Passage
-.-.-
This unified view provides an unprecedented level of observability, directly connecting high-level optimization decisions in Elixir to their low-level execution effects in Python.

5. Centralized Configuration

This provides a single source of truth for configuring the entire dspex platform, making it manageable and transparent.

5.1. Purpose

  • To provide a single, well-documented location for all platform-wide settings.
  • To allow users to easily switch between different environments (dev, test, prod).
  • To configure the pluggable backends and other operational parameters.

5.2. Location and Structure (config/config.exs)

# In config/config.exs or config/dev.exs, etc.
import Config

# Main configuration for the DSPex platform
config :dspex,
  # Configure the default state backend for new Contexts.
  # Can be overridden at Context.start_link/1.
  default_state_backend: DSPex.Bridge.State.Local,

  # Configuration for the Scientific Evaluation Framework
  evaluation: [
    # The default pool of harness workers for parallel execution
    harness_pool_size: System.schedulers_online(),

    # The default storage backend for the ResultStore
    result_store_backend: :ets # Other options: :file, :ecto
  ],

  # Path for the ResultStore file backend
  result_store_file_path: "/var/data/dspex_results"
-.-.-
Stored records:
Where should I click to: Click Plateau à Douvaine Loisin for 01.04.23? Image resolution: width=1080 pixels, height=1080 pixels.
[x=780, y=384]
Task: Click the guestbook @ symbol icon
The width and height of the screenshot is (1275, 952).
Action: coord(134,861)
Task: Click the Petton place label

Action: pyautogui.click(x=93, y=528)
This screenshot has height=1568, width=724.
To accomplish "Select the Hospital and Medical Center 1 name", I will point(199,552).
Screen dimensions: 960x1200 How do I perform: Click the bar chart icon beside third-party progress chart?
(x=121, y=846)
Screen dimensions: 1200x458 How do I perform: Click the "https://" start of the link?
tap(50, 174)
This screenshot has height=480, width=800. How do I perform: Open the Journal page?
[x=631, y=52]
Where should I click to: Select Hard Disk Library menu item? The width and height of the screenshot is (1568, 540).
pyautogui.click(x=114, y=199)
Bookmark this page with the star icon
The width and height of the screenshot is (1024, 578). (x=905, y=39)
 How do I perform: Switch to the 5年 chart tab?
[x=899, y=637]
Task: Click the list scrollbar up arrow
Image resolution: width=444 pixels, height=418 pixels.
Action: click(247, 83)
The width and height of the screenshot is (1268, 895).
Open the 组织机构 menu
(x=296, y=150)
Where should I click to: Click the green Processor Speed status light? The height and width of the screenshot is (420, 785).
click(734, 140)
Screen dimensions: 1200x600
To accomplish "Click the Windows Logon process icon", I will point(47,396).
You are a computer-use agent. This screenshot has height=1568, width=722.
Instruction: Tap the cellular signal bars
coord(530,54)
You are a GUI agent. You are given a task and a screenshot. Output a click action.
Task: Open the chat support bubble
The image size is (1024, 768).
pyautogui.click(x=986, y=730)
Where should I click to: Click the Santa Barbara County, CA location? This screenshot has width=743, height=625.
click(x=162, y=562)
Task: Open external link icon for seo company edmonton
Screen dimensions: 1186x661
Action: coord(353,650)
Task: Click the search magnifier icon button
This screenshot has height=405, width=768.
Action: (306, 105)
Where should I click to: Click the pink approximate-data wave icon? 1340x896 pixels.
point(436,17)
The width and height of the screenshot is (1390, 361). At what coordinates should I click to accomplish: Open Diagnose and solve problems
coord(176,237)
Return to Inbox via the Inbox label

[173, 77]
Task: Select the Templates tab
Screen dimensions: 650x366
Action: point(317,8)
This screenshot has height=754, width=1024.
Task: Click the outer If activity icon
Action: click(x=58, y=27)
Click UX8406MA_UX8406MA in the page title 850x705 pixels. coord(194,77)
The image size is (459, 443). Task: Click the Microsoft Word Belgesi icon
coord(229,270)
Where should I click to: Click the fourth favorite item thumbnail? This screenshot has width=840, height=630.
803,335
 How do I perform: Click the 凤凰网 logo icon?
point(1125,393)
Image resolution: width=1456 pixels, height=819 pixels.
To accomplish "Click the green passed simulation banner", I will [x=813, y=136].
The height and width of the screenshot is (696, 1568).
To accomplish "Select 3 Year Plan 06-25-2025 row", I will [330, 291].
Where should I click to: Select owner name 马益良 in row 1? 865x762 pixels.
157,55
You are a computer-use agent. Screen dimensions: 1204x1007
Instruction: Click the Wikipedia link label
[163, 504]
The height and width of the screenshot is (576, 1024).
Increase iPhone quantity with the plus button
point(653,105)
-.-.-
Tasks to complete
a – According to the dspex configuration text, what is the default state backend for new Contexts?
b – Please carry on the dspex configuration text from the point where it stops.

Responses
a – DSPex.Bridge.State.Local

b –
# Configuration for the Snakepit bridge
config :snakepit,
  # Enable the pool of Python workers
  pooling_enabled: true,

  # The adapter that defines how to communicate with Python
  adapter_module: Snakepit.Adapters.GRPCPython,

  # Configuration for the worker pool
  pool_config: [
    pool_size: System.schedulers_online(),
    # Timeouts in milliseconds
    pool_startup_timeout: 15_000,
    worker_init_timeout: 10_000,
    worker_shutdown_grace_period: 2_000
  ],
  
  # gRPC-specific configuration
  grpc_config: [
    base_port: 50051,
    port_range: 100,
    bridge_module: "snakepit_bridge.adapters.dspy_grpc.DSPyGRPCHandler"
  ],

  # Path to the Python executable
  python_path: System.get_env("PYTHON_EXECUTABLE", "python3")

6. Conclusion

The Developer Experience & Operational Tooling Layer is what makes dspex a complete and practical platform. While other layers provide the power, this layer provides the usability, trust, and insight.

  • The ResultStore ensures that scientific work is never lost.
  • The TraceViewer provides the critical debugging and introspection capabilities needed to understand complex, cross-language AI systems.
  • The Centralized Configuration makes the entire system manageable and easy to deploy.

By implementing these components, we provide developers and scientists with not just an engine, but a complete, well-equipped laboratory for building and understanding the next generation of AI.